◆ **What to do**
Would you put each line of the listing below into a JSON list of strings, one string per line, with blank lines left out?

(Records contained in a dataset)
· · ·

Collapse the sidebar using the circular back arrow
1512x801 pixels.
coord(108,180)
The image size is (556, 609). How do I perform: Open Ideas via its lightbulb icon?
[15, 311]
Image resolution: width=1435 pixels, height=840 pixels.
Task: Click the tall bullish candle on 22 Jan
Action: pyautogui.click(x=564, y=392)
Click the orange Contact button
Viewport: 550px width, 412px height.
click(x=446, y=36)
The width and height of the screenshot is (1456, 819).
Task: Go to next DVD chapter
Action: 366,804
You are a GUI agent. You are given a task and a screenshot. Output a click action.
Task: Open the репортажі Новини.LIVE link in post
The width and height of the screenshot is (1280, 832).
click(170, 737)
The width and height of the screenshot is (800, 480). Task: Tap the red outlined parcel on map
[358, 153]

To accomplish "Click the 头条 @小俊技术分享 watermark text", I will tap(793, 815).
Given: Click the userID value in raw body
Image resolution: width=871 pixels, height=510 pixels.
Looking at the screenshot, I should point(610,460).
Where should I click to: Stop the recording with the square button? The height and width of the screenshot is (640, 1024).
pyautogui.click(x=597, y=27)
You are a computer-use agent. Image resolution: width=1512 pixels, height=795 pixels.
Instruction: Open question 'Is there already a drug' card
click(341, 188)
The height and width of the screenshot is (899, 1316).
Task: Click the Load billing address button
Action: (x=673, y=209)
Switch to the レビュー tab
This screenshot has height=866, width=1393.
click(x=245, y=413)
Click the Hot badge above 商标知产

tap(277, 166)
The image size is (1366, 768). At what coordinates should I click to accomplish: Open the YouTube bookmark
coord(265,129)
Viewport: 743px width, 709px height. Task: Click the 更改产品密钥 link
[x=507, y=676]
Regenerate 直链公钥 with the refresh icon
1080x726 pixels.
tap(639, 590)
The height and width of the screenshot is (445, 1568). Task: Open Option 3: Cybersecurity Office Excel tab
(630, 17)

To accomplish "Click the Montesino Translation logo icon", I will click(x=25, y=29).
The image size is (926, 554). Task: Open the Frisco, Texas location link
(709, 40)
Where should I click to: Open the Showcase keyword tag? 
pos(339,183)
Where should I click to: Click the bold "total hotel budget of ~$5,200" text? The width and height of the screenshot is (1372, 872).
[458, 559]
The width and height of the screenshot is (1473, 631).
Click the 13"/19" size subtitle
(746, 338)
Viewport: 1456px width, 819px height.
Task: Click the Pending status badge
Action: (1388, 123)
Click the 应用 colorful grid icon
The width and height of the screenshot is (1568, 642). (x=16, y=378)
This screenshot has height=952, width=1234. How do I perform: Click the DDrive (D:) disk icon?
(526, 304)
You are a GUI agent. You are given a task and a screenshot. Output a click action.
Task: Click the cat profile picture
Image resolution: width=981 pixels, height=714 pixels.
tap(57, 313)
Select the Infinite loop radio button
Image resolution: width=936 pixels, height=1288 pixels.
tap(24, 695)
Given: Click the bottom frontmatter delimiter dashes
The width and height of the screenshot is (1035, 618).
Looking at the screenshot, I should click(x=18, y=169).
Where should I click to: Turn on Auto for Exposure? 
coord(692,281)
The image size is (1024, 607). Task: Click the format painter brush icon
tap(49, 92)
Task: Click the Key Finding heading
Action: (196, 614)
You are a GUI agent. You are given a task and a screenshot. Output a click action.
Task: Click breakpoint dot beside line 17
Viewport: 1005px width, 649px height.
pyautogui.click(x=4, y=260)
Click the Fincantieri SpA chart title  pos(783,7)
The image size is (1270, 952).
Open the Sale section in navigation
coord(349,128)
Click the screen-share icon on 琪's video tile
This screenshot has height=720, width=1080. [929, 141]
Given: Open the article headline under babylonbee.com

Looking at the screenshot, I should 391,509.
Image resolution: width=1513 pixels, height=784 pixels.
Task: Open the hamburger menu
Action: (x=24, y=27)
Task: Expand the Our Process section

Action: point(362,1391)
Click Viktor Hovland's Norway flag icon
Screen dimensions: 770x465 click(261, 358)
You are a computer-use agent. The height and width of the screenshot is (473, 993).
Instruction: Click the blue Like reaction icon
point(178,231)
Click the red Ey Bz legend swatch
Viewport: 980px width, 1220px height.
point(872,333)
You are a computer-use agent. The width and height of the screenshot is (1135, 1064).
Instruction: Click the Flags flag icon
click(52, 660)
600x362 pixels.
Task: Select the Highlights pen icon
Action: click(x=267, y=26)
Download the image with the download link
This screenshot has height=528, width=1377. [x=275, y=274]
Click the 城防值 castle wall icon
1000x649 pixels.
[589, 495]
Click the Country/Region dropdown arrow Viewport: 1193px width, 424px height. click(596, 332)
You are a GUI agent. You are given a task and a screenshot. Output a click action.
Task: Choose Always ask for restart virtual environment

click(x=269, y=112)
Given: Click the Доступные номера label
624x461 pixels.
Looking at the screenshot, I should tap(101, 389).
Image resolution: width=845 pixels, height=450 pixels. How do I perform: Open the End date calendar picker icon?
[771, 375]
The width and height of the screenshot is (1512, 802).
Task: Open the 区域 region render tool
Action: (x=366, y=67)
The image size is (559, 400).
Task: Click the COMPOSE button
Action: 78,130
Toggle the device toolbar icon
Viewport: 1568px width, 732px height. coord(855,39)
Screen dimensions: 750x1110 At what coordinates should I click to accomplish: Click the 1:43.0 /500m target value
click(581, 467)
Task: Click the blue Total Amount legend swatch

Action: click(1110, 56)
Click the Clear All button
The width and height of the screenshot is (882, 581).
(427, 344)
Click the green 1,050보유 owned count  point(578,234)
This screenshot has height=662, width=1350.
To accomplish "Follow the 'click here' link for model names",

· · ·

◆ **Result below**
[
  "Collapse the sidebar using the circular back arrow",
  "1512x801 pixels.",
  "coord(108,180)",
  "The image size is (556, 609). How do I perform: Open Ideas via its lightbulb icon?",
  "[15, 311]",
  "Image resolution: width=1435 pixels, height=840 pixels.",
  "Task: Click the tall bullish candle on 22 Jan",
  "Action: pyautogui.click(x=564, y=392)",
  "Click the orange Contact button",
  "Viewport: 550px width, 412px height.",
  "click(x=446, y=36)",
  "The width and height of the screenshot is (1456, 819).",
  "Task: Go to next DVD chapter",
  "Action: 366,804",
  "You are a GUI agent. You are given a task and a screenshot. Output a click action.",
  "Task: Open the репортажі Новини.LIVE link in post",
  "The width and height of the screenshot is (1280, 832).",
  "click(170, 737)",
  "The width and height of the screenshot is (800, 480). Task: Tap the red outlined parcel on map",
  "[358, 153]",
  "To accomplish \"Click the 头条 @小俊技术分享 watermark text\", I will tap(793, 815).",
  "Given: Click the userID value in raw body",
  "Image resolution: width=871 pixels, height=510 pixels.",
  "Looking at the screenshot, I should point(610,460).",
  "Where should I click to: Stop the recording with the square button? The height and width of the screenshot is (640, 1024).",
  "pyautogui.click(x=597, y=27)",
  "You are a computer-use agent. Image resolution: width=1512 pixels, height=795 pixels.",
  "Instruction: Open question 'Is there already a drug' card",
  "click(341, 188)",
  "The height and width of the screenshot is (899, 1316).",
  "Task: Click the Load billing address button",
  "Action: (x=673, y=209)",
  "Switch to the レビュー tab",
  "This screenshot has height=866, width=1393.",
  "click(x=245, y=413)",
  "Click the Hot badge above 商标知产",
  "tap(277, 166)",
  "The image size is (1366, 768). At what coordinates should I click to accomplish: Open the YouTube bookmark",
  "coord(265,129)",
  "Viewport: 743px width, 709px height. Task: Click the 更改产品密钥 link",
  "[x=507, y=676]",
  "Regenerate 直链公钥 with the refresh icon",
  "1080x726 pixels.",
  "tap(639, 590)",
  "The height and width of the screenshot is (445, 1568). Task: Open Option 3: Cybersecurity Office Excel tab",
  "(630, 17)",
  "To accomplish \"Click the Montesino Translation logo icon\", I will click(x=25, y=29).",
  "The image size is (926, 554). Task: Open the Frisco, Texas location link",
  "(709, 40)",
  "Where should I click to: Open the Showcase keyword tag? ",
  "pos(339,183)",
  "Where should I click to: Click the bold \"total hotel budget of ~$5,200\" text? The width and height of the screenshot is (1372, 872).",
  "[458, 559]",
  "The width and height of the screenshot is (1473, 631).",
  "Click the 13\"/19\" size subtitle",
  "(746, 338)",
  "Viewport: 1456px width, 819px height.",
  "Task: Click the Pending status badge",
  "Action: (1388, 123)",
  "Click the 应用 colorful grid icon",
  "The width and height of the screenshot is (1568, 642). (x=16, y=378)",
  "This screenshot has height=952, width=1234. How do I perform: Click the DDrive (D:) disk icon?",
  "(526, 304)",
  "You are a GUI agent. You are given a task and a screenshot. Output a click action.",
  "Task: Click the cat profile picture",
  "Image resolution: width=981 pixels, height=714 pixels.",
  "tap(57, 313)",
  "Select the Infinite loop radio button",
  "Image resolution: width=936 pixels, height=1288 pixels.",
  "tap(24, 695)",
  "Given: Click the bottom frontmatter delimiter dashes",
  "The width and height of the screenshot is (1035, 618).",
  "Looking at the screenshot, I should click(x=18, y=169).",
  "Where should I click to: Turn on Auto for Exposure? ",
  "coord(692,281)",
  "The image size is (1024, 607). Task: Click the format painter brush icon",
  "tap(49, 92)",
  "Task: Click the Key Finding heading",
  "Action: (196, 614)",
  "You are a GUI agent. You are given a task and a screenshot. Output a click action.",
  "Task: Click breakpoint dot beside line 17",
  "Viewport: 1005px width, 649px height.",
  "pyautogui.click(x=4, y=260)",
  "Click the Fincantieri SpA chart title  pos(783,7)",
  "The image size is (1270, 952).",
  "Open the Sale section in navigation",
  "coord(349,128)",
  "Click the screen-share icon on 琪's video tile",
  "This screenshot has height=720, width=1080. [929, 141]",
  "Given: Open the article headline under babylonbee.com",
  "Looking at the screenshot, I should 391,509.",
  "Image resolution: width=1513 pixels, height=784 pixels.",
  "Task: Open the hamburger menu",
  "Action: (x=24, y=27)",
  "Task: Expand the Our Process section",
  "Action: point(362,1391)",
  "Click Viktor Hovland's Norway flag icon",
  "Screen dimensions: 770x465 click(261, 358)",
  "You are a computer-use agent. The height and width of the screenshot is (473, 993).",
  "Instruction: Click the blue Like reaction icon",
  "point(178,231)",
  "Click the red Ey Bz legend swatch",
  "Viewport: 980px width, 1220px height.",
  "point(872,333)",
  "You are a computer-use agent. The width and height of the screenshot is (1135, 1064).",
  "Instruction: Click the Flags flag icon",
  "click(52, 660)",
  "600x362 pixels.",
  "Task: Select the Highlights pen icon",
  "Action: click(x=267, y=26)",
  "Download the image with the download link",
  "This screenshot has height=528, width=1377. [x=275, y=274]",
  "Click the 城防值 castle wall icon",
  "1000x649 pixels.",
  "[589, 495]",
  "Click the Country/Region dropdown arrow Viewport: 1193px width, 424px height. click(596, 332)",
  "You are a GUI agent. You are given a task and a screenshot. Output a click action.",
  "Task: Choose Always ask for restart virtual environment",
  "click(x=269, y=112)",
  "Given: Click the Доступные номера label",
  "624x461 pixels.",
  "Looking at the screenshot, I should tap(101, 389).",
  "Image resolution: width=845 pixels, height=450 pixels. How do I perform: Open the End date calendar picker icon?",
  "[771, 375]",
  "The width and height of the screenshot is (1512, 802).",
  "Task: Open the 区域 region render tool",
  "Action: (x=366, y=67)",
  "The image size is (559, 400).",
  "Task: Click the COMPOSE button",
  "Action: 78,130",
  "Toggle the device toolbar icon",
  "Viewport: 1568px width, 732px height. coord(855,39)",
  "Screen dimensions: 750x1110 At what coordinates should I click to accomplish: Click the 1:43.0 /500m target value",
  "click(581, 467)",
  "Task: Click the blue Total Amount legend swatch",
  "Action: click(1110, 56)",
  "Click the Clear All button",
  "The width and height of the screenshot is (882, 581).",
  "(427, 344)",
  "Click the green 1,050보유 owned count  point(578,234)",
  "This screenshot has height=662, width=1350.",
  "To accomplish \"Follow the 'click here' link for model names\","
]